After an initial, intensive interaction period between coach and client, the two parties typically communicate on a regular basis (often weekly) in person, by phone, or via video conference or another web-based communication method. After the formal coaching engagement is concluded, some coaches offer follow-up communication for six months to a year afterward to offer encouragement and learn how the client is doing as far as reaching goals.

What Backgrounds do Executive Coaches Have?

Executive coaches may come from just about any background, which can be good or not. On the one hand, there’s no predicting which coach will have great rapport with which client, so it’s important that companies not limit their search to only coaches with specific background in their industry. On the other hand, since there’s no universally recognized qualification for executive coaches, it’s theoretically possible for anyone to call themselves an executive coach and solicit clients. The market tends to cull those who are patently unqualified, but unfortunately, they can do plenty of damage and waste a lot of valuable time before that happens.

Most executive coaches have business backgrounds, and many have themselves held executive positions. Some executive coaches are retired executives, though many are younger than retirement age. Executive coaches may come from STEM backgrounds, and occasionally they may come from the arts or academia. Typically, executive coaches come from business backgrounds and the successful ones have an extensive understanding of how businesses work and what makes for an effective executive.

Companies that are interested in hiring executive coaches often begin by looking for coaches with backgrounds in their industry, and this makes sense. A tech executive, for example, would seem more likely to benefit from the executive coaching services of someone who has experience in the tech industry. However, matching industries is not necessary, and in some cases, reaching across industries to choose an executive coach can provide the intellectual “cross-pollination” needed to ensure great results.

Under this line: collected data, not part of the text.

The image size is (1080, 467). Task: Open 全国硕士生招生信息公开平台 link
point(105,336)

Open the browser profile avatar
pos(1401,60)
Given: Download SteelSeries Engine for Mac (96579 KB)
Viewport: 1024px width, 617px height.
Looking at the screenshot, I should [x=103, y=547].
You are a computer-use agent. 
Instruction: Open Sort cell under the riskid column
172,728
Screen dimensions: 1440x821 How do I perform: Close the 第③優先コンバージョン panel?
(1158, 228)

Certification Programs for Executive Coaches

Not all executive coaches pursue coaching certification, but many of them do. They want their names to stand out, and they want to show potential clients that they have specifically studied executive coaching and have met standards that are common in the coaching industry.

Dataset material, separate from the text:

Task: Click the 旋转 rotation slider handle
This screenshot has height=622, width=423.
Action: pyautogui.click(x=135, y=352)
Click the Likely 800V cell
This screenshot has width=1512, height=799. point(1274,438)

Executive coaching certification programs abound, and some of them are sponsored by prestigious educational institutions. Harvard, Northwestern, and Georgetown Universities are three examples of highly esteemed schools offering executive coaching certification. Many other coaching certification programs exist, and they run the gamut from highly respected to highly suspect.

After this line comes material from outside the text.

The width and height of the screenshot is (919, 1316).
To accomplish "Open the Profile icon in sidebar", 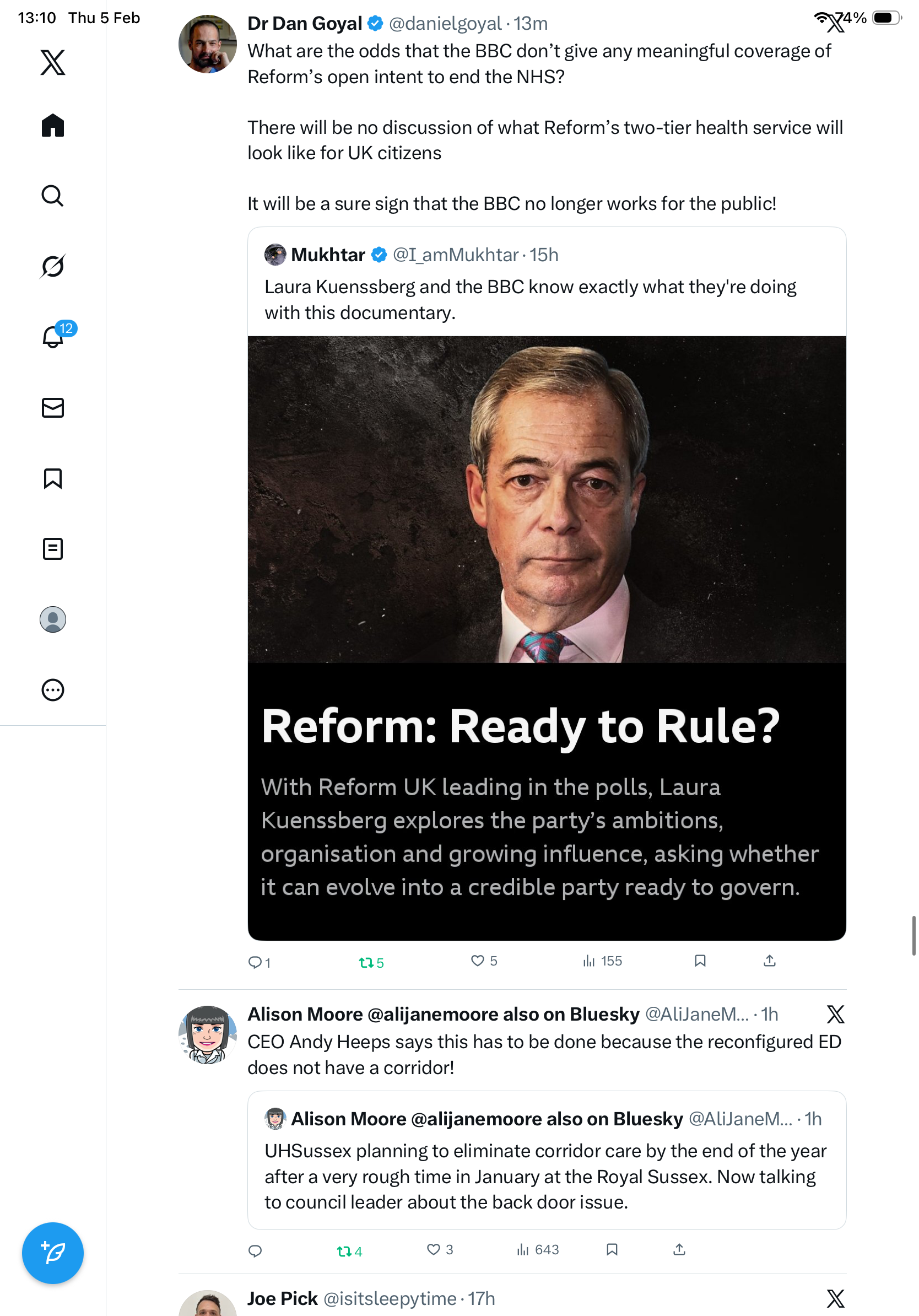I will pyautogui.click(x=53, y=619).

With the worldwide web, there are, of course, a few organizations purporting to offer executive coaching certification, happy to take people’s money in exchange for a certificate of some description. People who are interested in pursuing coaching certification should look for a combination of genuine testimonials from respected coaches, length of time in the field of executive coach training, and accreditation.

A strong coaching certification program should have a blend of key elements.

Accreditation by an organization like the International Coach Federation (ICF) indicates that an executive coaching program meets certain standards of content and professionalism, and makes it more likely that a particular coaching certification will be respected as the executive coach builds clientele.

The ICF, for example, offers three types of accreditation for training programs. Their Accredited Coach Training Program designation is for all-inclusive executive coach training programs, while their Approved Coach Specific Training Hours designation is for “à la carte” training programs rather than all-inclusive ones. The ICP’s Continuing Coach Education designation is for continuing education for people who have already earned ICF credentials.

Why Coaches Pursue Certification

Is it possible to be a good executive coach without having some sort of certification or credential? Perhaps. Just as the occasional person without a political background manages to go far in politics, or the unknown athlete shows up and wins the New York Marathon, there will occasionally be a person who puts together the right combination of personality, wisdom, and skill to be a fantastic executive coach.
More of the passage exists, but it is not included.